Most of us say "thanks" without thinking.
May 17--Like so much in the communications age, the long-foretold Internet of Things has sneaked up on us.
The term Internet of Things (coined by MIT'sKevin Ashton in 1999) denotes a world in which appliances, physical objects, clothing, sensors, and data systems are all wirelessly networked, allowing you to monitor and control them from afar, on the go -- and, alas, for them to monitor you.
Many people now monitor their houses (temperature, surveillance cameras, crock pot making dinner, fridge, budgie-cage warmer) remotely. Already there are hundreds of gadgets you can app-erate on your mobile device, from garage door openers and security systems to pacemakers and implantable insulin pumps. And there are single-hub control systems, such as Staples Connect. It's estimated that by 2016 about 19 billion intelligent devices will be wirelessly networked -- about 2.5 per person on Earth.
Foremost has been the smart car, starting for you, parking for you, and avoiding fender-benders. About 1.5 million people, for example, already drive smart Fords. New models can synchronize Ford's SYNC system with the software called AppLink, so you can voice-control your smartphone apps while in your car, orchestrating your world while on wheels.
On Wednesday, the Pew Research Center Internet Project and Elon University's Imagining the Internet Center released a big survey about all this. Lee Rainie, director of the Pew project, says it was time: "There seems to be a critical mass. More and more companies are building infrastructure and new products, like the Samsung Gear line of smart watches, Google Glass, and personal drones."
So, is the Internet of Things a good thing of things?
The study, titled "The Internet of Things Will Thrive By 2025," is a curious document. It surveys 1,867 experts and industry soothsayers. The gist: The Internet of Things will be great, and there will be issues -- chief among them privacy and security.
"Eighty-three percent say, 'Yup, it'll happen and have benefits,' " Rainie said, "then they say, 'But here are the things you're going to have to worry about as we move into this world,' many cautionary notes to policymakers and engineers, saying, 'This could go very wrong if we're not careful.' "
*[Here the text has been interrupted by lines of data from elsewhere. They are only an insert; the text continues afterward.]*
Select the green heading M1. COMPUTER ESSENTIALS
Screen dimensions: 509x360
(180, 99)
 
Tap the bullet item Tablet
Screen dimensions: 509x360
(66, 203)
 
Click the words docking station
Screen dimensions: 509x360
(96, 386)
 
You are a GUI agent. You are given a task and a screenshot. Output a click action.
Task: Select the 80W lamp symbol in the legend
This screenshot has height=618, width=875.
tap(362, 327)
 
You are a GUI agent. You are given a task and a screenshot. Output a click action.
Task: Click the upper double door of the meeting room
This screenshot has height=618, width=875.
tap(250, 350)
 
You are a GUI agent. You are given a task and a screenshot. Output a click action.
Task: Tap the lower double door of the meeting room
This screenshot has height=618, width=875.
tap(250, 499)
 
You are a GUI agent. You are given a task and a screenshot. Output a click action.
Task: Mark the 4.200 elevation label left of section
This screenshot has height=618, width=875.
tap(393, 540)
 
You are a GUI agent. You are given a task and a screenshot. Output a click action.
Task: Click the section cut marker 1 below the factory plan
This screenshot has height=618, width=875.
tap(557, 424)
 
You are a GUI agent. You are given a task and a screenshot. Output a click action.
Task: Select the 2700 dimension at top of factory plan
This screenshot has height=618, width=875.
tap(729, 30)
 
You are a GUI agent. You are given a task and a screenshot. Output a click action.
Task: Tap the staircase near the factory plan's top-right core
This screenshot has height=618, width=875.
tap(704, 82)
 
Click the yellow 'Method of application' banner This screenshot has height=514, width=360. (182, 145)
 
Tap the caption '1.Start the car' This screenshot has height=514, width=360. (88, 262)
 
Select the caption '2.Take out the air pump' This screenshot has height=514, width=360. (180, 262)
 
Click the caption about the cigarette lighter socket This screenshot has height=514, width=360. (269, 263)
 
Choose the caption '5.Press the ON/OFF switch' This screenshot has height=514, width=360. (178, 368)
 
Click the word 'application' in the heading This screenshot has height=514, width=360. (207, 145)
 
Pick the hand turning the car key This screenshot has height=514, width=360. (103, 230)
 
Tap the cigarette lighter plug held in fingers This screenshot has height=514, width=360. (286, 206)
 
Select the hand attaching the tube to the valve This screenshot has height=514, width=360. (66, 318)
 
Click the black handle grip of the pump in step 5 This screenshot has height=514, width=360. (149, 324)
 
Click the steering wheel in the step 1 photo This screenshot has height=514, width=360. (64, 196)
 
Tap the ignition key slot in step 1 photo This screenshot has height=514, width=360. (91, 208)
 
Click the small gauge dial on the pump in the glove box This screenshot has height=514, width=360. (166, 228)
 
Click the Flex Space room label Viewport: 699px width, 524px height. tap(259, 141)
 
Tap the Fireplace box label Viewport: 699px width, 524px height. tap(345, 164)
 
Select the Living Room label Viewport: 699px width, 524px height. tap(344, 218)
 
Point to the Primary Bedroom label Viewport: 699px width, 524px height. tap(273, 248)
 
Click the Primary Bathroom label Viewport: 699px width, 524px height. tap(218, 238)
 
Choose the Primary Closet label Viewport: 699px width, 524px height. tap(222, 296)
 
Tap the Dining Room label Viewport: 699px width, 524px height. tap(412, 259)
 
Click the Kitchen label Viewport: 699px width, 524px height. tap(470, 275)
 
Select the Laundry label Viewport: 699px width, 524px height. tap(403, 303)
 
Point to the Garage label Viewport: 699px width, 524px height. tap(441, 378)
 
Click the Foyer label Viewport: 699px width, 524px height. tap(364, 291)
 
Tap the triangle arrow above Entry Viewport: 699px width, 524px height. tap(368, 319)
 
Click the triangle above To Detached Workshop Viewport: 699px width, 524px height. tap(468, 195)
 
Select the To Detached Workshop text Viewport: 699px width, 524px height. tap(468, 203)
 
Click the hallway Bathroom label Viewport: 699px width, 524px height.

By 2025, said respondents, our devices "will be interacting with the physical and virtual worlds more than interacting with us. The devices are going to disappear into what we wear and/or carry." We will, they predicted, "talk to devices in essentially the same way we talk to other people." (Siri is already here, and Samantha of Her is set in only the "slight" future.)
"Yes, you will be permanently connected to the network via wearable devices." (If you think you can't escape work now . . ..)
Another inescapable thing: data collection. "Every part of our life will be quantifiable and eternal, and we will answer to the community for our decisions," writes social media maven Laurel Papworth. If you decide to skip the gym today, "your gym shoes [will] auto tweet . . . to the peer-to-peer health insurance network that will decide to degrade your premiums."
If the self becomes totally quantifiable, a specter rises: the sacrifice of privacy. Reading my blood sugar, blood pressure, and other vitals could help my doctor track and treat me. But once your private data exist, as Rainie puts it, "there's usually a way for someone else to get at them, whether it's law enforcement, companies, or government entities."
Many respondents focused on how the Internet of Things will intersect with Big Data -- the brave, current world of lightning-fast crunching of unthinkably vast info-universes, sifting and shifting to learn what the sifters and shifters want to know about you.
"By 2025, we will have long ago given up our privacy," said college professor Peter Jacoby. "The Internet of Things will demand -- and we will give willingly -- our souls."
Much negotiation lies ahead over how to handle these matters. A coming Pew report asks this huge question: "Will we or won't we by 2025 have worked out a commercial regime in which both users and retailers are happy with how info is used? Where there's some balance with which most people are happy?" (Hope so.)
More heartening is what respondents say about us, the users.
"Human beings have a say," as Rainie puts it. "As users, we discover undreamed-of uses for new tech the designers never saw. We'll do the same with our smart houses, cars, sneakers, and fridges."
And as we do, we may shape the Internet of Things into an Internet of Us.